/---

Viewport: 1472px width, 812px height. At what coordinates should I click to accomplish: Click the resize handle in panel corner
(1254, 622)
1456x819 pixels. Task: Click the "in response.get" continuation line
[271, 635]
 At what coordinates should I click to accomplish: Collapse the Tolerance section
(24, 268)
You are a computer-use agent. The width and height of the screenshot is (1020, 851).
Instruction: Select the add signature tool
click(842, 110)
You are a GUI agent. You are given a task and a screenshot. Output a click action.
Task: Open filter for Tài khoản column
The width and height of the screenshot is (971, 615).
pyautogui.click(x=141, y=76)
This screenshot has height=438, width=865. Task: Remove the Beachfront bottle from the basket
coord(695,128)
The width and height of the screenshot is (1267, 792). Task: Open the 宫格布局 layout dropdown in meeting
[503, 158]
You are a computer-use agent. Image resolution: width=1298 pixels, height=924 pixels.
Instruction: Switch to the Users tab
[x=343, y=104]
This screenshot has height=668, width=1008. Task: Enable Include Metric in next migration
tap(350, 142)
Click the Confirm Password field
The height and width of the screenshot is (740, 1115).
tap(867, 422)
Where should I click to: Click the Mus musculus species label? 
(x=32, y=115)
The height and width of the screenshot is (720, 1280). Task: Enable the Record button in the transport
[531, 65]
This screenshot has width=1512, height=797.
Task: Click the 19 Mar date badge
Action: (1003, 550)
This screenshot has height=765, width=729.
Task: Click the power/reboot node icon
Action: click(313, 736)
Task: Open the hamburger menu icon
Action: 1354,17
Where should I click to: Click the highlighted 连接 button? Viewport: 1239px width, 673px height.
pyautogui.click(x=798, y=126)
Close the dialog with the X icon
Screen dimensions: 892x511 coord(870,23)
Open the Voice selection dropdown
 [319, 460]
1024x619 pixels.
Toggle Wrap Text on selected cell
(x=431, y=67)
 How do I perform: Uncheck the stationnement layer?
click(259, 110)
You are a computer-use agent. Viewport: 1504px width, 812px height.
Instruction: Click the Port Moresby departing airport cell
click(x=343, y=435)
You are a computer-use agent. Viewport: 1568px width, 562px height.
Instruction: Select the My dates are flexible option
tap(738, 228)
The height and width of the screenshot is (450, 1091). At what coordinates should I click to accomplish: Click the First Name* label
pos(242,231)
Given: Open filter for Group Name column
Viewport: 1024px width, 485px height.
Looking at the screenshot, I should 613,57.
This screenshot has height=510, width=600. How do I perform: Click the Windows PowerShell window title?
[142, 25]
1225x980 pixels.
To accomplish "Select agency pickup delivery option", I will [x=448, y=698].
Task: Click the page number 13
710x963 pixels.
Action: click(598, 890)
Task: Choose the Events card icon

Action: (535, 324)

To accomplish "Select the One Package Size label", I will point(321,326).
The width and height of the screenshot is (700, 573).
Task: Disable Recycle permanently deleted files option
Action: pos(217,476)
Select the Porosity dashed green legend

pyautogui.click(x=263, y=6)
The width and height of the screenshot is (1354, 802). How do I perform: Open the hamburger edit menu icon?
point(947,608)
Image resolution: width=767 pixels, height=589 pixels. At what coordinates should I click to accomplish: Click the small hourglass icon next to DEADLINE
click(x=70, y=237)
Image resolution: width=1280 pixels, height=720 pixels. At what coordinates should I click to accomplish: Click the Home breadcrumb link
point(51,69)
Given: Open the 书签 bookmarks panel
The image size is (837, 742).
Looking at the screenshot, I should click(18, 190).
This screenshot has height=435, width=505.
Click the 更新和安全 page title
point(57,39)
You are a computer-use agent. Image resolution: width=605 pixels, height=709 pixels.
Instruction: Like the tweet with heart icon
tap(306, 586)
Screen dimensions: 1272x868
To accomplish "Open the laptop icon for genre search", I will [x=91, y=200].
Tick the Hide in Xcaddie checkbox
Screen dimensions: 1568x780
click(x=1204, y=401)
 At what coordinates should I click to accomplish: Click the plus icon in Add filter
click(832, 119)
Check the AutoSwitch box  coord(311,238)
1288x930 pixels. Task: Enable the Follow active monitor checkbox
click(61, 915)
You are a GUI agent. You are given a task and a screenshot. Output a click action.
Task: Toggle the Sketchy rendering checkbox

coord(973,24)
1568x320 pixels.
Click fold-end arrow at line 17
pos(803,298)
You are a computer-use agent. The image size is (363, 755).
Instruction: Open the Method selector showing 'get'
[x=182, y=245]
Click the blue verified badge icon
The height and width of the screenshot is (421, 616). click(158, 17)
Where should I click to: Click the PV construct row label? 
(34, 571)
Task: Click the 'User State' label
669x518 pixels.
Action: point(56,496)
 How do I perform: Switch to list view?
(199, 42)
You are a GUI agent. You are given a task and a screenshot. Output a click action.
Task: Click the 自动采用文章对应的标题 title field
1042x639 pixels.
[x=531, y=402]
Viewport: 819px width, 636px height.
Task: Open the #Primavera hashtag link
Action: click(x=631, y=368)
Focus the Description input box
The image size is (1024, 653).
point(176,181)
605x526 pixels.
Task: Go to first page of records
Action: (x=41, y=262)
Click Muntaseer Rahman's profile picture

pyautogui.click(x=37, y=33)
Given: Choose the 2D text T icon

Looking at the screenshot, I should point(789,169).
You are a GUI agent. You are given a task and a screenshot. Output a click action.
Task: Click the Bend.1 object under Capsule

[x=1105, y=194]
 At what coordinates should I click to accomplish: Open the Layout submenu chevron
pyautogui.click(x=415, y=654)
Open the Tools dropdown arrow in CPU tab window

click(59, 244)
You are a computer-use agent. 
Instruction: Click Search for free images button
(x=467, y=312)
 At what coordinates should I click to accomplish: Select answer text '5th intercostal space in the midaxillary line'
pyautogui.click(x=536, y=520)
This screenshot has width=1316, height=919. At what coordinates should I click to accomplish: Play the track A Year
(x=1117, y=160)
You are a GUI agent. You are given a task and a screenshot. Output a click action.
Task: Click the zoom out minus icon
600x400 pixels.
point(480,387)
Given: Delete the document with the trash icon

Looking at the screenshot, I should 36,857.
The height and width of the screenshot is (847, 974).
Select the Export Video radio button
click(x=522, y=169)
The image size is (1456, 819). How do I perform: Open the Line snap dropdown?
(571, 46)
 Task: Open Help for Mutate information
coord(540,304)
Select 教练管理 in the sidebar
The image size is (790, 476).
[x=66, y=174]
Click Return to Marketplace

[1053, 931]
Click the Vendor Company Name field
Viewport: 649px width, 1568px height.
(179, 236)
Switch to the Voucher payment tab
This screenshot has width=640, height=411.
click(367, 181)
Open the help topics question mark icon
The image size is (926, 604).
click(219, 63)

\---

과제 개요:
위 목록의 줄을 빈 줄만 빼고 모두 순서대로 번호를 붙여 제시하세요.

과제 결과:
1. Viewport: 1472px width, 812px height. At what coordinates should I click to accomplish: Click the resize handle in panel corner
2. (1254, 622)
3. 1456x819 pixels. Task: Click the "in response.get" continuation line
4. [271, 635]
5.  At what coordinates should I click to accomplish: Collapse the Tolerance section
6. (24, 268)
7. You are a computer-use agent. The width and height of the screenshot is (1020, 851).
8. Instruction: Select the add signature tool
9. click(842, 110)
10. You are a GUI agent. You are given a task and a screenshot. Output a click action.
11. Task: Open filter for Tài khoản column
12. The width and height of the screenshot is (971, 615).
13. pyautogui.click(x=141, y=76)
14. This screenshot has height=438, width=865. Task: Remove the Beachfront bottle from the basket
15. coord(695,128)
16. The width and height of the screenshot is (1267, 792). Task: Open the 宫格布局 layout dropdown in meeting
17. [503, 158]
18. You are a computer-use agent. Image resolution: width=1298 pixels, height=924 pixels.
19. Instruction: Switch to the Users tab
20. [x=343, y=104]
21. This screenshot has height=668, width=1008. Task: Enable Include Metric in next migration
22. tap(350, 142)
23. Click the Confirm Password field
24. The height and width of the screenshot is (740, 1115).
25. tap(867, 422)
26. Where should I click to: Click the Mus musculus species label? 
27. (x=32, y=115)
28. The height and width of the screenshot is (720, 1280). Task: Enable the Record button in the transport
29. [531, 65]
30. This screenshot has width=1512, height=797.
31. Task: Click the 19 Mar date badge
32. Action: (1003, 550)
33. This screenshot has height=765, width=729.
34. Task: Click the power/reboot node icon
35. Action: click(313, 736)
36. Task: Open the hamburger menu icon
37. Action: 1354,17
38. Where should I click to: Click the highlighted 连接 button? Viewport: 1239px width, 673px height.
39. pyautogui.click(x=798, y=126)
40. Close the dialog with the X icon
41. Screen dimensions: 892x511 coord(870,23)
42. Open the Voice selection dropdown
43.  [319, 460]
44. 1024x619 pixels.
45. Toggle Wrap Text on selected cell
46. (x=431, y=67)
47.  How do I perform: Uncheck the stationnement layer?
48. click(259, 110)
49. You are a computer-use agent. Viewport: 1504px width, 812px height.
50. Instruction: Click the Port Moresby departing airport cell
51. click(x=343, y=435)
52. You are a computer-use agent. Viewport: 1568px width, 562px height.
53. Instruction: Select the My dates are flexible option
54. tap(738, 228)
55. The height and width of the screenshot is (450, 1091). At what coordinates should I click to accomplish: Click the First Name* label
56. pos(242,231)
57. Given: Open filter for Group Name column
58. Viewport: 1024px width, 485px height.
59. Looking at the screenshot, I should 613,57.
60. This screenshot has height=510, width=600. How do I perform: Click the Windows PowerShell window title?
61. [142, 25]
62. 1225x980 pixels.
63. To accomplish "Select agency pickup delivery option", I will [x=448, y=698].
64. Task: Click the page number 13
65. 710x963 pixels.
66. Action: click(598, 890)
67. Task: Choose the Events card icon
68. Action: (535, 324)
69. To accomplish "Select the One Package Size label", I will point(321,326).
70. The width and height of the screenshot is (700, 573).
71. Task: Disable Recycle permanently deleted files option
72. Action: pos(217,476)
73. Select the Porosity dashed green legend
74. pyautogui.click(x=263, y=6)
75. The width and height of the screenshot is (1354, 802). How do I perform: Open the hamburger edit menu icon?
76. point(947,608)
77. Image resolution: width=767 pixels, height=589 pixels. At what coordinates should I click to accomplish: Click the small hourglass icon next to DEADLINE
78. click(x=70, y=237)
79. Image resolution: width=1280 pixels, height=720 pixels. At what coordinates should I click to accomplish: Click the Home breadcrumb link
80. point(51,69)
81. Given: Open the 书签 bookmarks panel
82. The image size is (837, 742).
83. Looking at the screenshot, I should click(18, 190).
84. This screenshot has height=435, width=505.
85. Click the 更新和安全 page title
86. point(57,39)
87. You are a computer-use agent. Image resolution: width=605 pixels, height=709 pixels.
88. Instruction: Like the tweet with heart icon
89. tap(306, 586)
90. Screen dimensions: 1272x868
91. To accomplish "Open the laptop icon for genre search", I will [x=91, y=200].
92. Tick the Hide in Xcaddie checkbox
93. Screen dimensions: 1568x780
94. click(x=1204, y=401)
95.  At what coordinates should I click to accomplish: Click the plus icon in Add filter
96. click(832, 119)
97. Check the AutoSwitch box  coord(311,238)
98. 1288x930 pixels. Task: Enable the Follow active monitor checkbox
99. click(61, 915)
100. You are a GUI agent. You are given a task and a screenshot. Output a click action.
101. Task: Toggle the Sketchy rendering checkbox
102. coord(973,24)
103. 1568x320 pixels.
104. Click fold-end arrow at line 17
105. pos(803,298)
106. You are a computer-use agent. The image size is (363, 755).
107. Instruction: Open the Method selector showing 'get'
108. [x=182, y=245]
109. Click the blue verified badge icon
110. The height and width of the screenshot is (421, 616). click(158, 17)
111. Where should I click to: Click the PV construct row label? 
112. (34, 571)
113. Task: Click the 'User State' label
114. 669x518 pixels.
115. Action: point(56,496)
116.  How do I perform: Switch to list view?
117. (199, 42)
118. You are a GUI agent. You are given a task and a screenshot. Output a click action.
119. Task: Click the 自动采用文章对应的标题 title field
120. 1042x639 pixels.
121. [x=531, y=402]
122. Viewport: 819px width, 636px height.
123. Task: Open the #Primavera hashtag link
124. Action: click(x=631, y=368)
125. Focus the Description input box
126. The image size is (1024, 653).
127. point(176,181)
128. 605x526 pixels.
129. Task: Go to first page of records
130. Action: (x=41, y=262)
131. Click Muntaseer Rahman's profile picture
132. pyautogui.click(x=37, y=33)
133. Given: Choose the 2D text T icon
134. Looking at the screenshot, I should point(789,169).
135. You are a GUI agent. You are given a task and a screenshot. Output a click action.
136. Task: Click the Bend.1 object under Capsule
137. [x=1105, y=194]
138.  At what coordinates should I click to accomplish: Open the Layout submenu chevron
139. pyautogui.click(x=415, y=654)
140. Open the Tools dropdown arrow in CPU tab window
141. click(59, 244)
142. You are a computer-use agent. 
143. Instruction: Click Search for free images button
144. (x=467, y=312)
145.  At what coordinates should I click to accomplish: Select answer text '5th intercostal space in the midaxillary line'
146. pyautogui.click(x=536, y=520)
147. This screenshot has width=1316, height=919. At what coordinates should I click to accomplish: Play the track A Year
148. (x=1117, y=160)
149. You are a GUI agent. You are given a task and a screenshot. Output a click action.
150. Task: Click the zoom out minus icon
151. 600x400 pixels.
152. point(480,387)
153. Given: Delete the document with the trash icon
154. Looking at the screenshot, I should 36,857.
155. The height and width of the screenshot is (847, 974).
156. Select the Export Video radio button
157. click(x=522, y=169)
158. The image size is (1456, 819). How do I perform: Open the Line snap dropdown?
159. (571, 46)
160.  Task: Open Help for Mutate information
161. coord(540,304)
162. Select 教练管理 in the sidebar
163. The image size is (790, 476).
164. [x=66, y=174]
165. Click Return to Marketplace
166. [1053, 931]
167. Click the Vendor Company Name field
168. Viewport: 649px width, 1568px height.
169. (179, 236)
170. Switch to the Voucher payment tab
171. This screenshot has width=640, height=411.
172. click(367, 181)
173. Open the help topics question mark icon
174. The image size is (926, 604).
175. click(219, 63)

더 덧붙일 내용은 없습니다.